DIRECTIONS »
All lines from the one that contains "The image size is (800, 626)." to the end of the data must be retyped exactly. Pictures are not retyped.

DATASET: Begin

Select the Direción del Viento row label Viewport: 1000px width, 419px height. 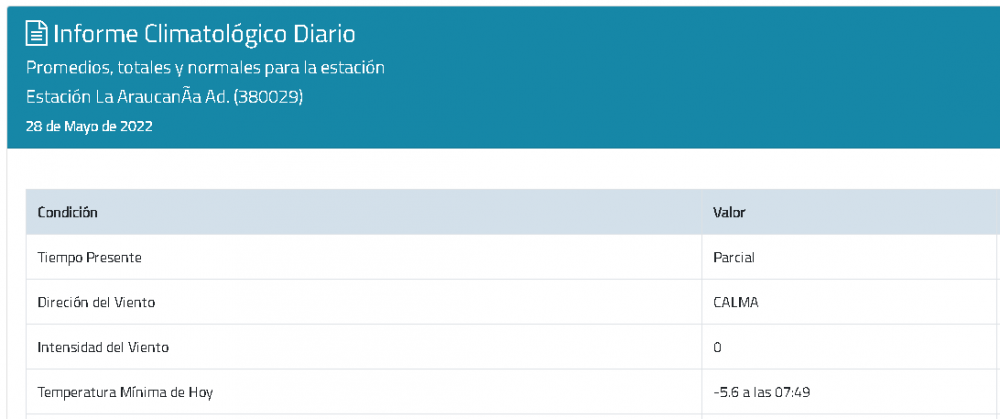coord(96,302)
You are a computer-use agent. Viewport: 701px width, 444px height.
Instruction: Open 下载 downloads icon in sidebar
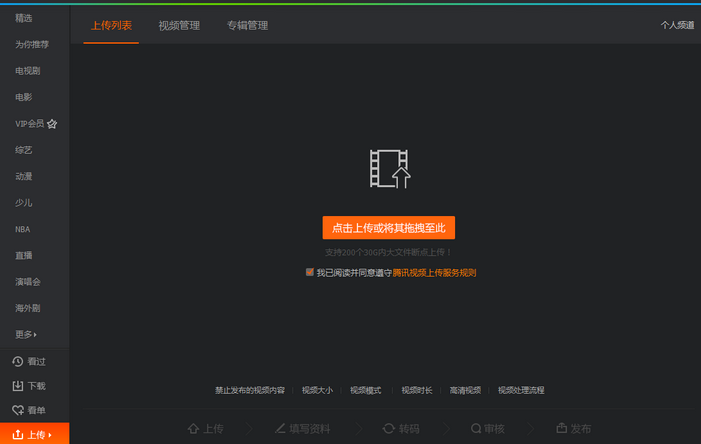click(17, 386)
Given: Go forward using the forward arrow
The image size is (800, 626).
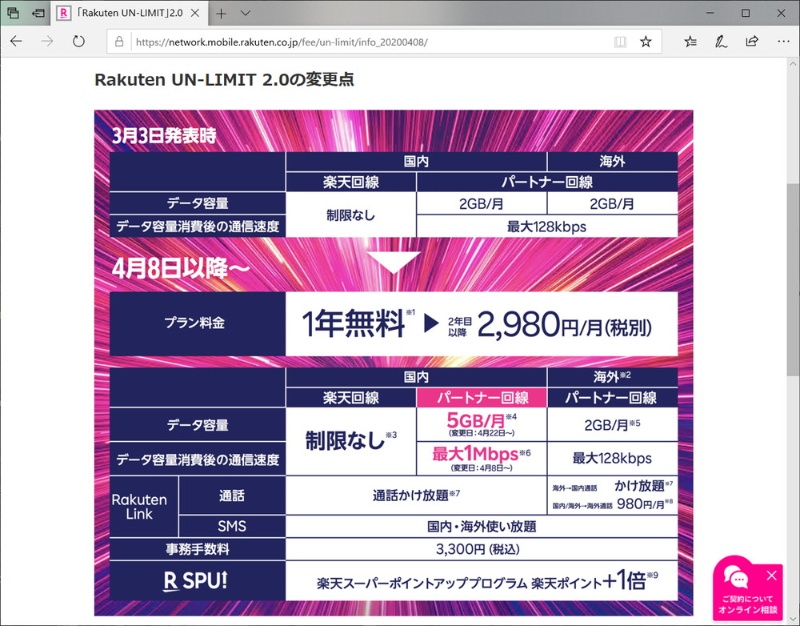Looking at the screenshot, I should pyautogui.click(x=45, y=42).
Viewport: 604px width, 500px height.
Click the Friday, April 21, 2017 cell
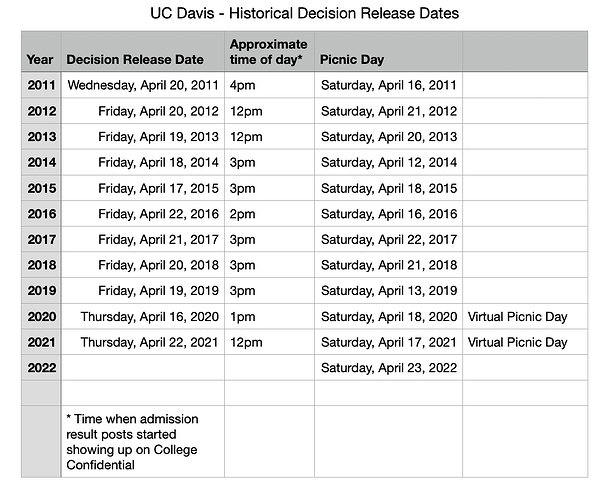point(158,240)
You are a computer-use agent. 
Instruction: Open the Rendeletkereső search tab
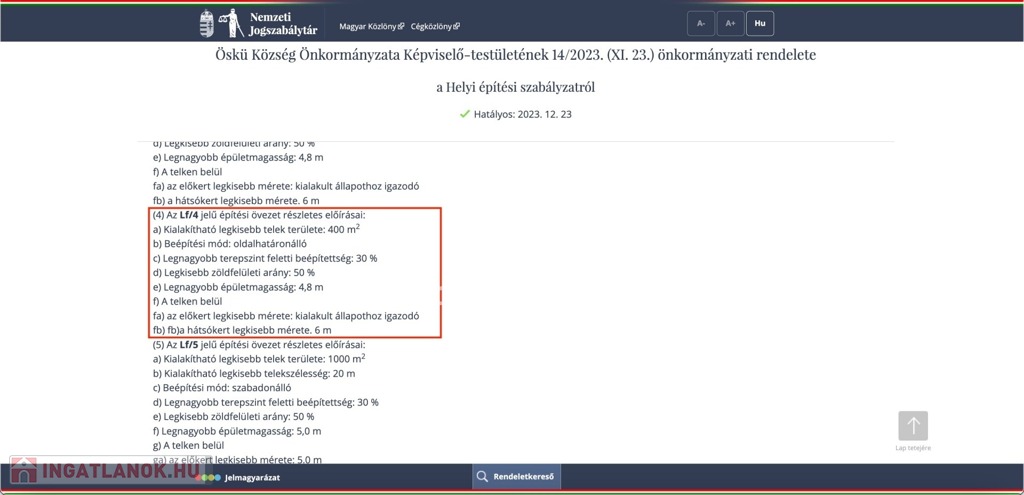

DATASET: End

ANSWER FOR THIS EXERCISE »
The image size is (800, 626).
Looking at the screenshot, I should pyautogui.click(x=45, y=42).
Viewport: 604px width, 500px height.
Click the Friday, April 21, 2017 cell
point(158,240)
You are a computer-use agent. 
Instruction: Open the Rendeletkereső search tab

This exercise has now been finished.